Screenshot grounding data:
- Opening Delimiter -

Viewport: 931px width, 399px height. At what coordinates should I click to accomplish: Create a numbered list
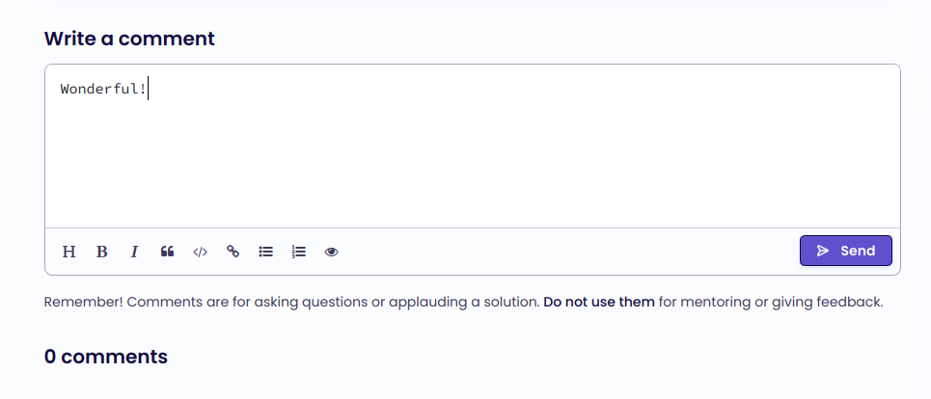click(299, 252)
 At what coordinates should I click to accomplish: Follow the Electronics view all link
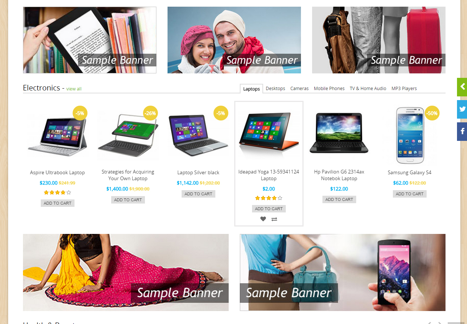pyautogui.click(x=74, y=89)
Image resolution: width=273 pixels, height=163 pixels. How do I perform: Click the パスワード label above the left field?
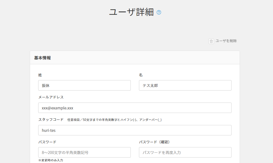47,142

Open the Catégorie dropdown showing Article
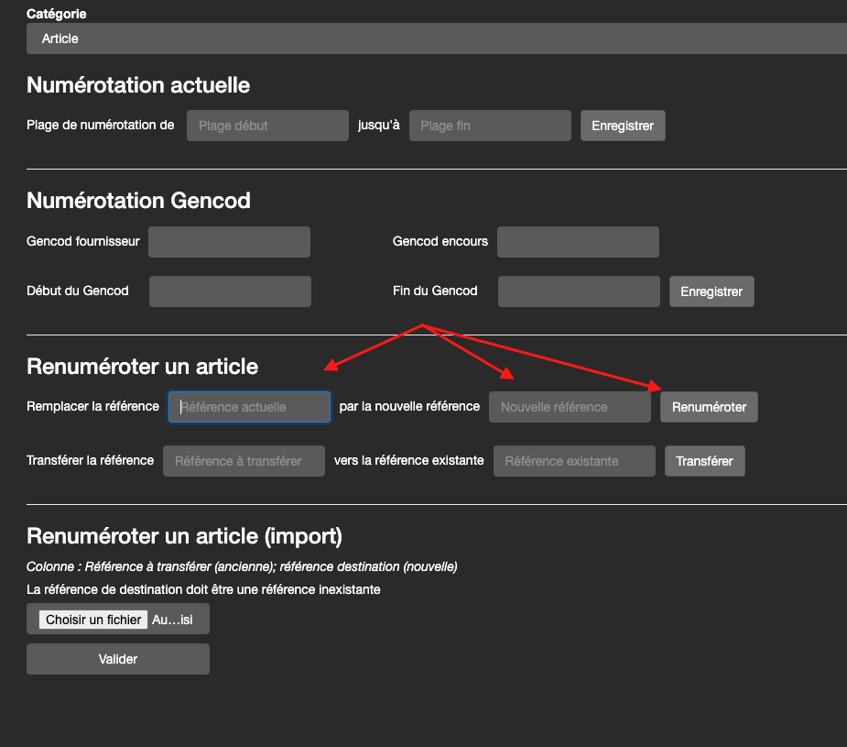point(436,38)
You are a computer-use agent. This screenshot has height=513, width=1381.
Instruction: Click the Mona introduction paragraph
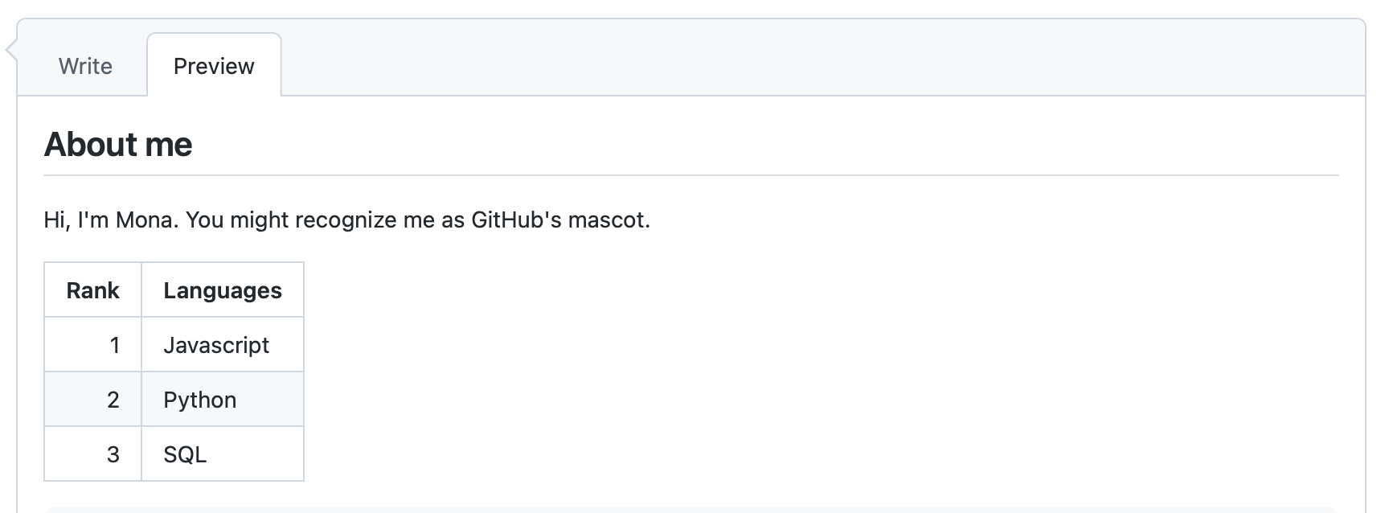coord(346,219)
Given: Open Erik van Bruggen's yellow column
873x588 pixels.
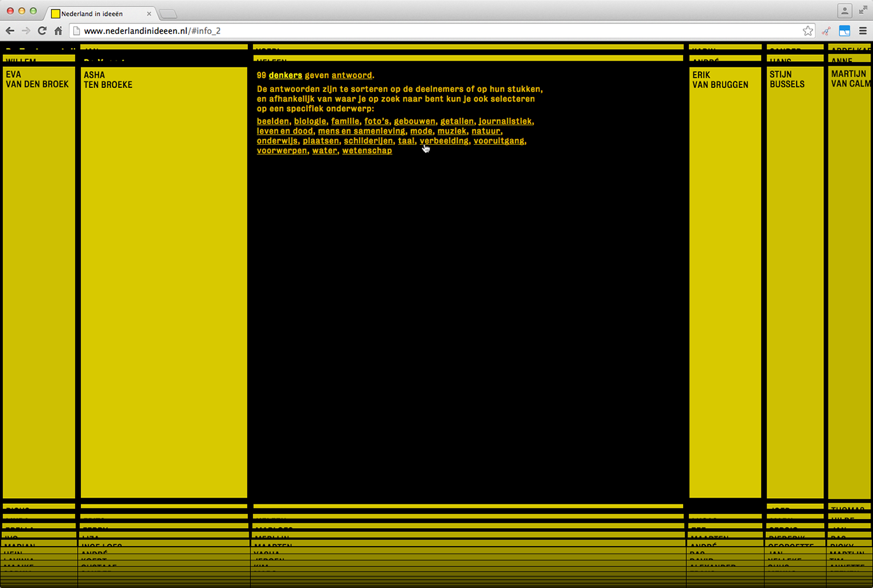Looking at the screenshot, I should (725, 281).
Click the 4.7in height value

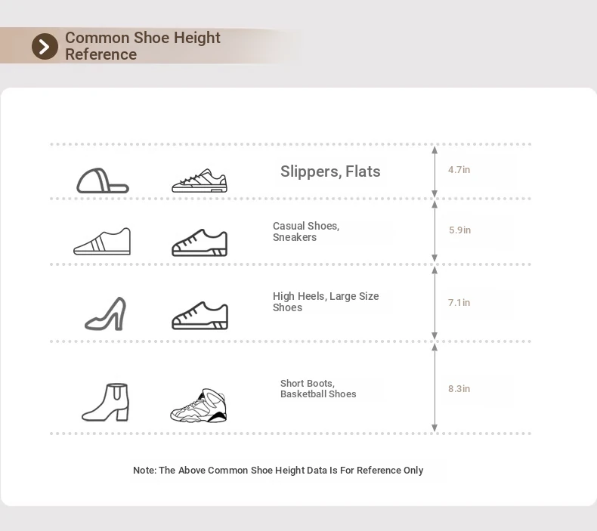(459, 170)
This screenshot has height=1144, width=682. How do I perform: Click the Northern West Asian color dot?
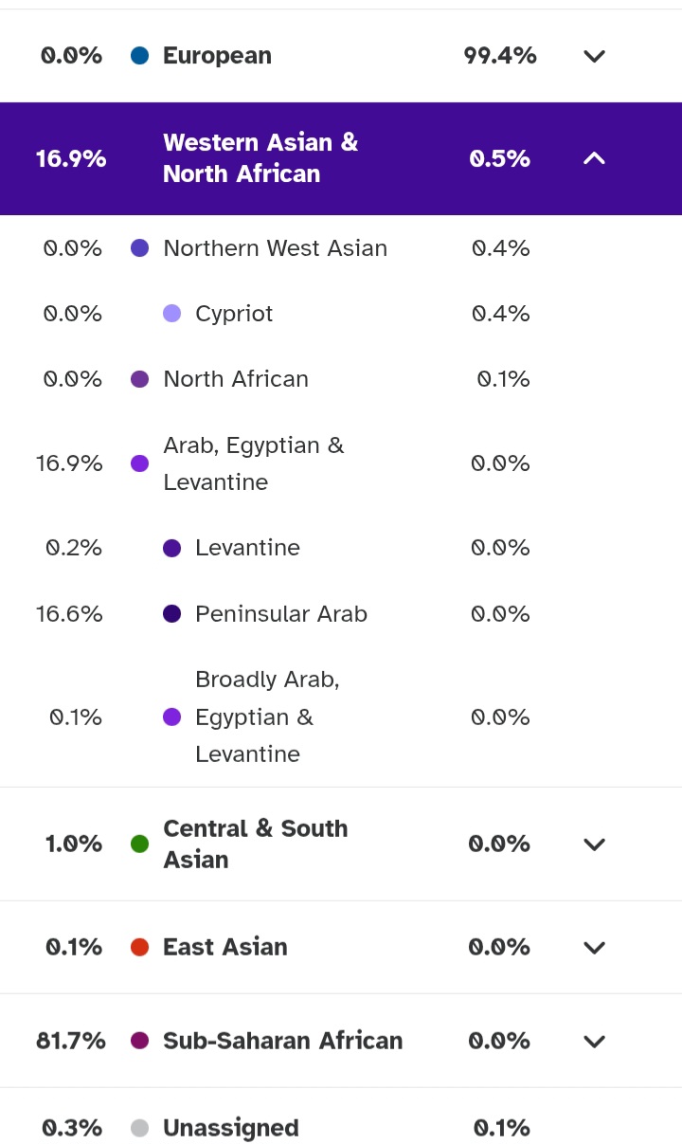(140, 248)

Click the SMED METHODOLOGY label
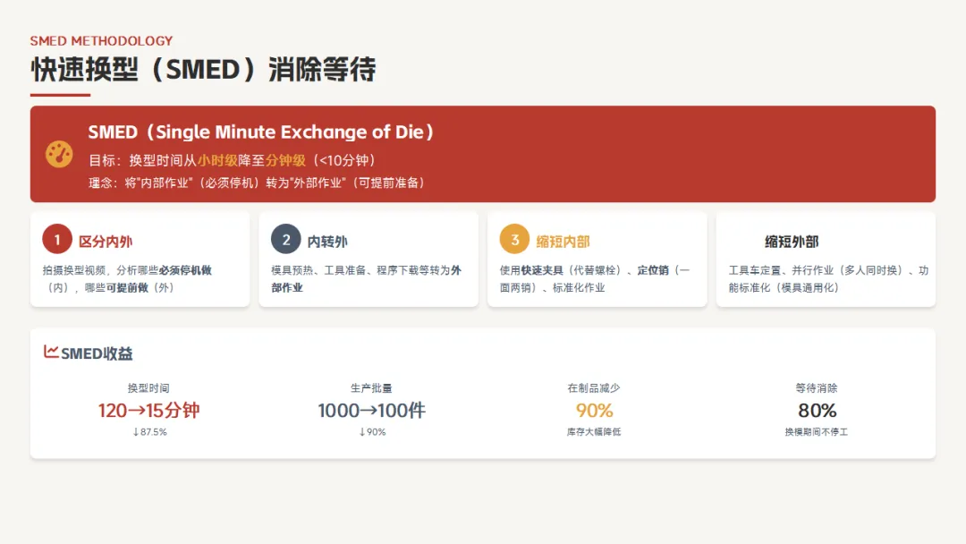(x=101, y=40)
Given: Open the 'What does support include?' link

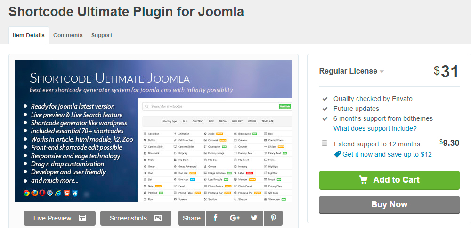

- Closing Delimiter -

* [What needs to be done]:
If a line in the records above has the word "Given", copy it out.

* [Written solution]:
Given: Open Erik van Bruggen's yellow column
Given: Open the 'What does support include?' link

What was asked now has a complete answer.